The Copley Square Hotel at the corner of Huntington Avenue and Exeter Street, around 1909. Image courtesy of the Library of Congress, Detroit Publishing Company Collection.
Not to be confused with the nearby Copley Plaza Hotel, this historic hotel was built in 1891 and has remained here for the past 125 years. It was originally located at the edge of a large rail yard, with the tracks coming all the way up to the west side of Exeter Street, just out of the frame to the left. Despite the name, the hotel is actually a block away from Copley Square, but it was still a convenient location for guests. By the time the hotel opened in 1891, Copley Square had become a major cultural center in Boston, with the Trinity Church, New Old South Church, Museum of Fine Arts, and MIT all located right around the square, and the Boston Public Library’s McKim Building under construction at the time.

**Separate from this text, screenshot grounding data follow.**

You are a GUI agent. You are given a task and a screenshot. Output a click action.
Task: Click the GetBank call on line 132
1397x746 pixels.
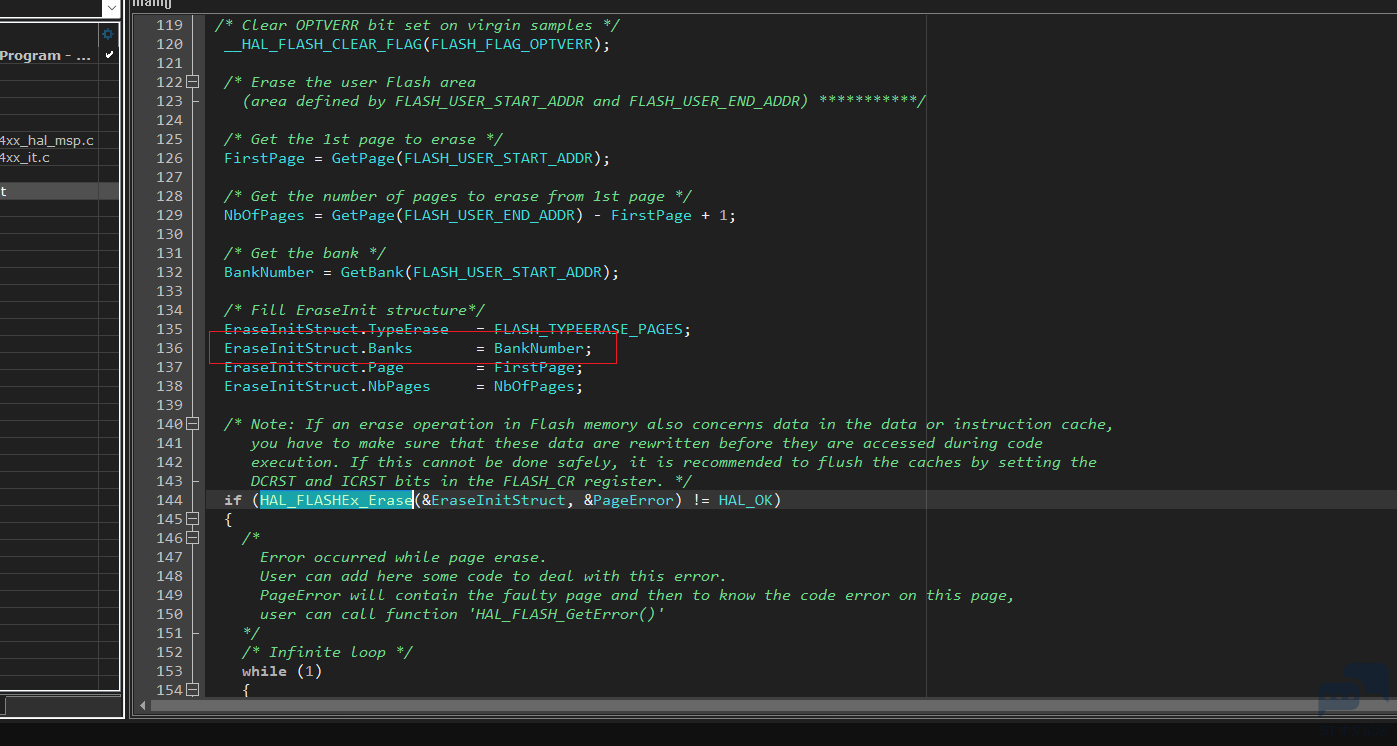[371, 271]
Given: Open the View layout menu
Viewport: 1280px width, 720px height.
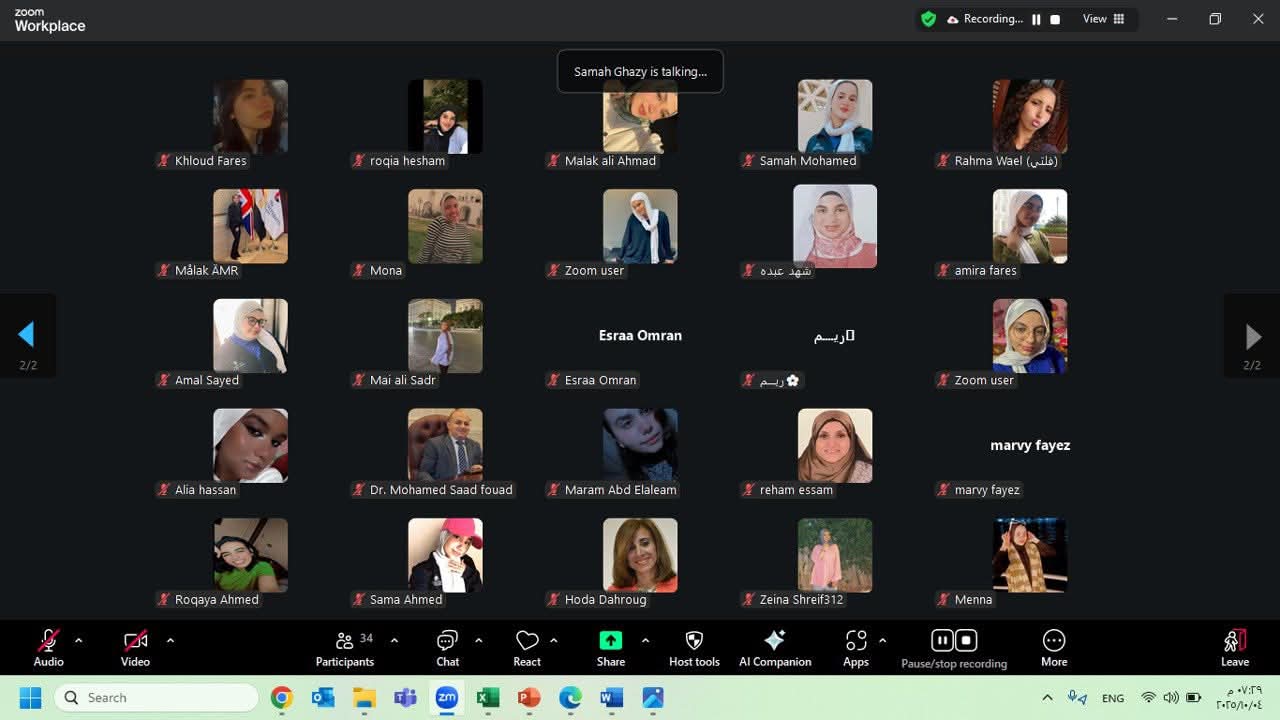Looking at the screenshot, I should (1103, 19).
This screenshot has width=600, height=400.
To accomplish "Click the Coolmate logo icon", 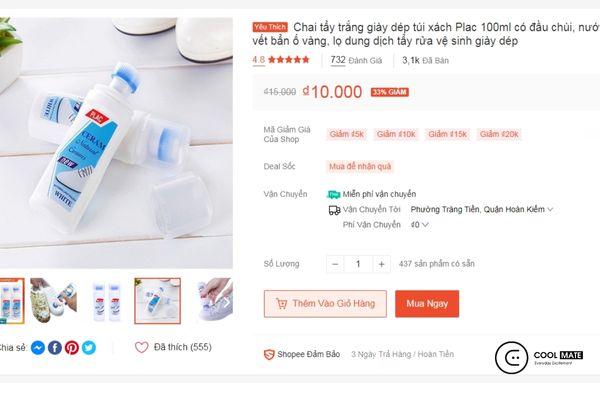I will point(512,357).
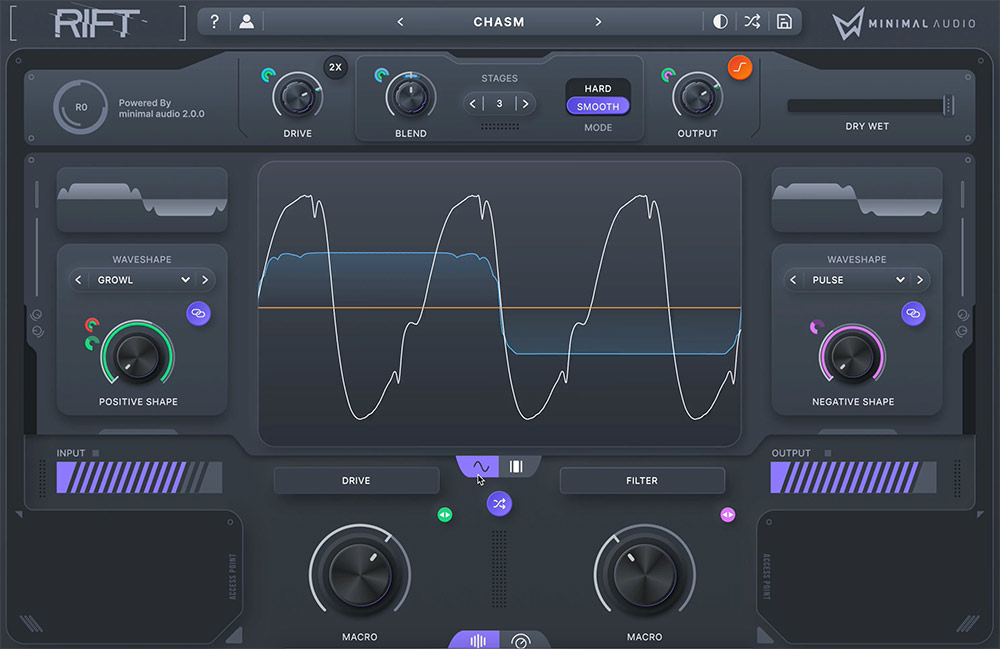Click the FILTER macro assignment button
The image size is (1000, 649).
coord(641,481)
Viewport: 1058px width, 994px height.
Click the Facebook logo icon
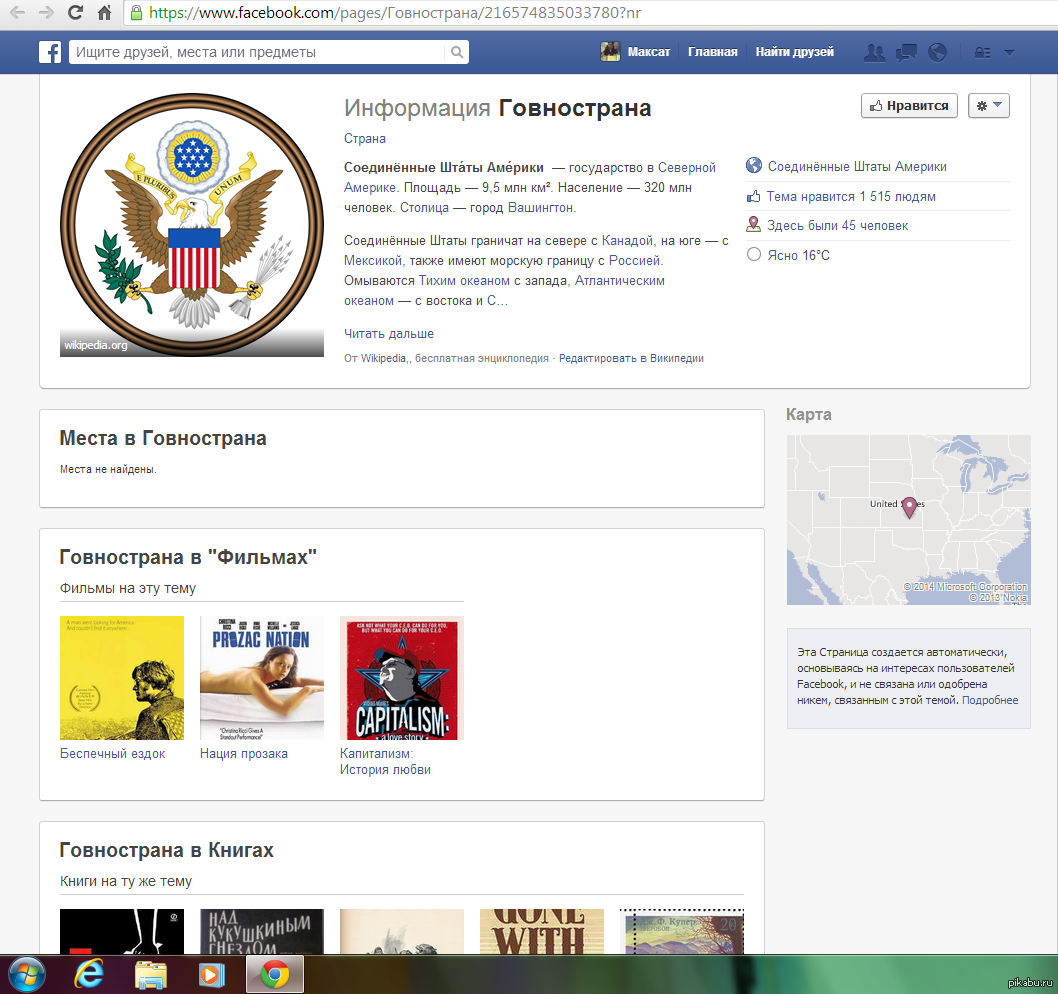50,52
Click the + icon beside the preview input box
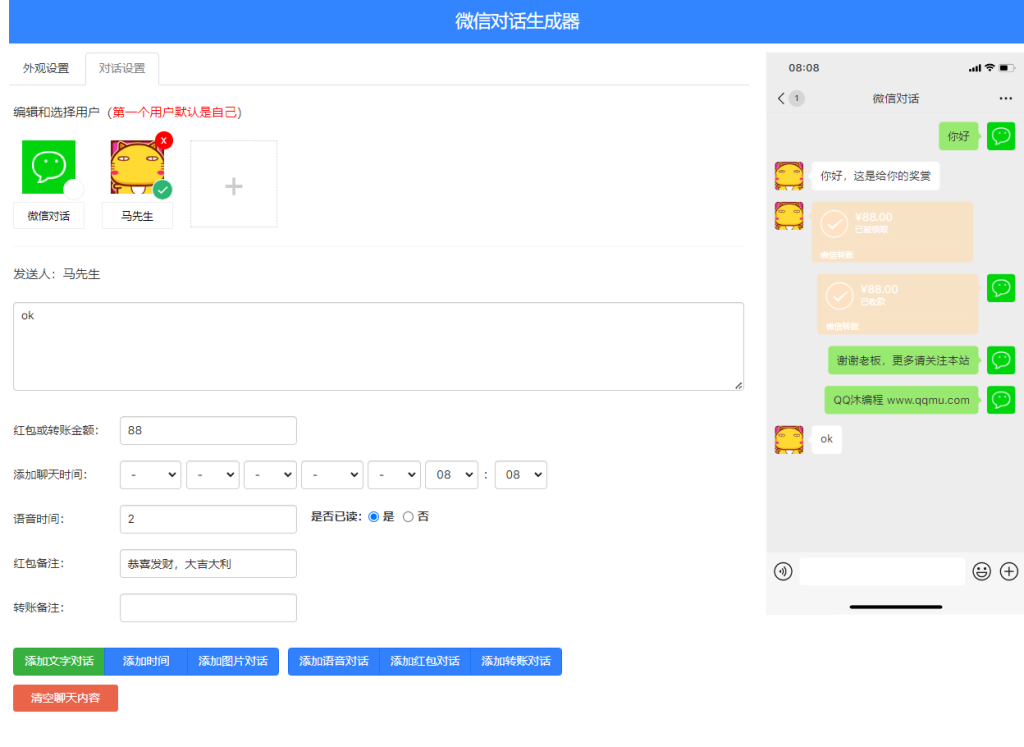Image resolution: width=1024 pixels, height=747 pixels. click(x=1009, y=571)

In the century since the first photo was taken, this section of the Back Bay south of Boylston Street has undergone some dramatic changes. The rail yard was replaced with the Prudential Center in the 1960s, and some of Boston’s tallest buildings are within a couple blocks of here, including the John Hancock Tower, the Prudential Tower, and 111 Huntington Avenue. Other historic buildings, including Mechanics Hall just down Huntington Avenue from here, have been demolished, but the Copley Square Hotel is still standing as the only surviving 19th century building on Huntington Avenue between Copley Square and Massachusetts Avenue. The building’s interior was extensively renovated in 2008, but from the outside it doesn’t look much different today than it did in 1909.